(Exercício curto A): Em que cidade se realizou o 23º Congresso da Internacional Socialista, segundo o texto fornecido?
(Exercício curto B): Disponha como lista JSON de strings, uma string por linha e sem as linhas em branco, o trecho das entradas que vai da linha que contém "Screen dimensions: 1285x658" até o fim das entradas, com as duas pontas incluídas. Omita as imagens.

(Texto fornecido):
---+---
Nem tão distante nem tão impossível

TARSO GENRO

O 23º Congresso da Internacional Socialista, que se realizou recentemente em São Paulo, foi uma nova evidência simbólica da crise teórica e política do projeto socialista em escala mundial. Após o fracasso da Revolução Russa e do seu "retrocesso" ao capitalismo (mas que foi um enorme avanço em relação à situação despótica existente até 1917) e após o "revisionismo" radical do PC chinês, o socialismo social-democrata -que não é socialista em sentido estrito- é o único movimento mundial forte como elo dos movimentos políticos de esquerda com a democracia e a República.
A social-democracia combina-se, assim, com os direitos humanos, a defesa das funções públicas do Estado e a sustentação de uma globalização humanizada. Nada diz, porém, sobre a questão do socialismo como forma de organização da sociedade e da produção. E não o faz por um motivo óbvio: a propriedade privada dos meios de produção articula-se diretamente com a democracia representativa clássica, pois a liberdade de adquirir propriedade (como direito subjetivo) é uma conquista cara e recente da revolução burguesa.



Podemos pensar o socialismo como modo de produção ou é possível pensá-lo somente como "idéia reguladora"?
---+---
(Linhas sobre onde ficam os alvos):
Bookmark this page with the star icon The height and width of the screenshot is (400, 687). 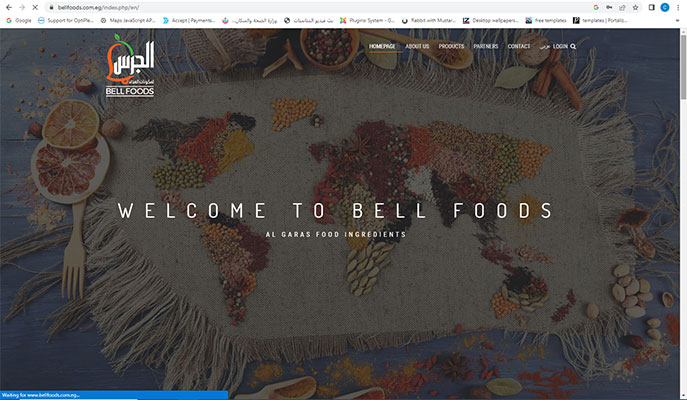pyautogui.click(x=635, y=7)
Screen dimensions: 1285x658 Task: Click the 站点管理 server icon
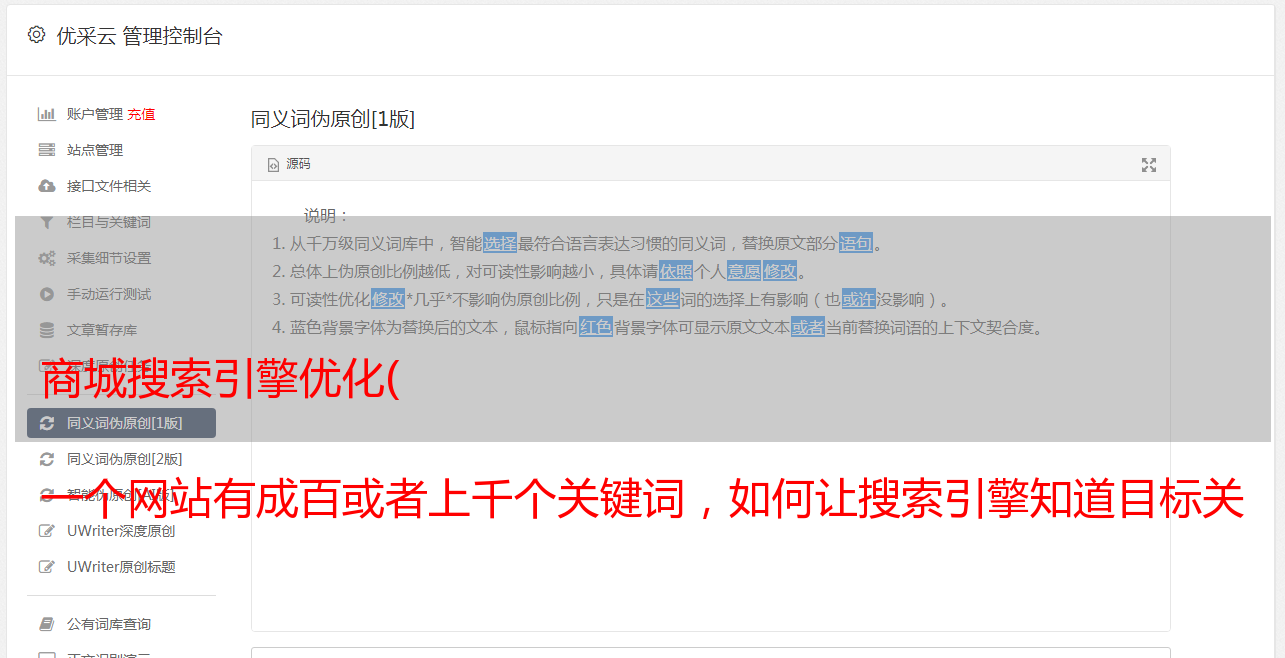coord(46,150)
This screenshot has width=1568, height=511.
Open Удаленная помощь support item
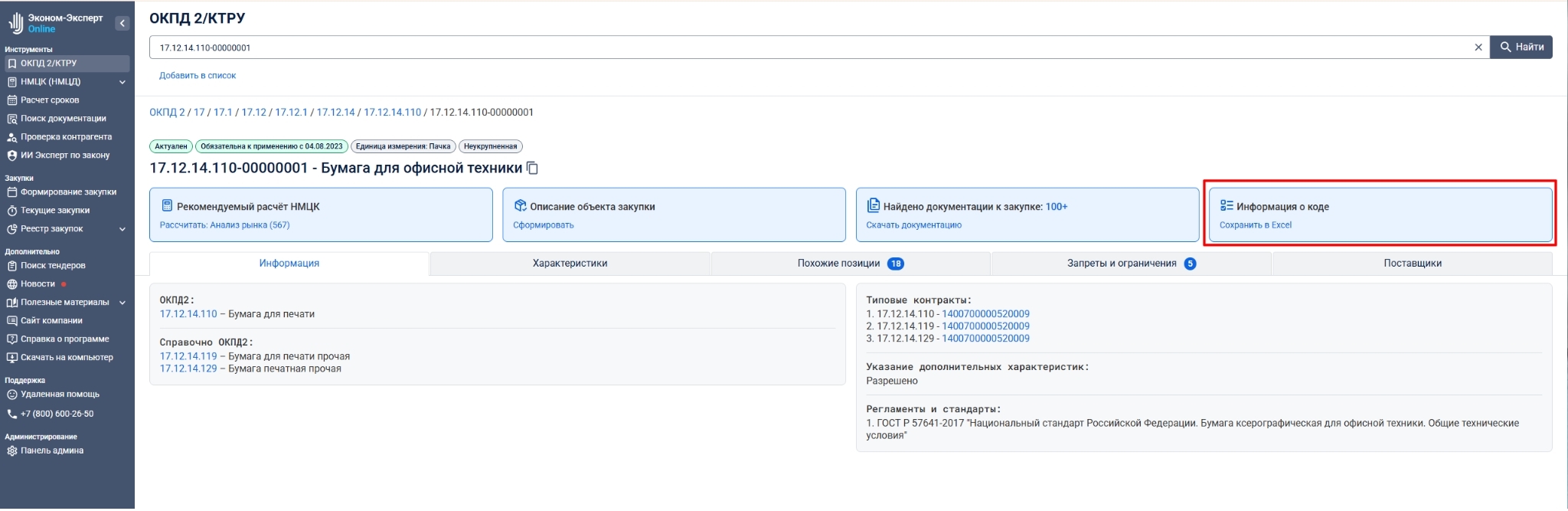[x=60, y=395]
---+---
(Resposta A): Em São Paulo.

(Resposta B):
[
  "Screen dimensions: 1285x658 Task: Click the 站点管理 server icon",
  "coord(46,150)",
  "This screenshot has width=1568, height=511.",
  "Open Удаленная помощь support item",
  "[x=60, y=395]"
]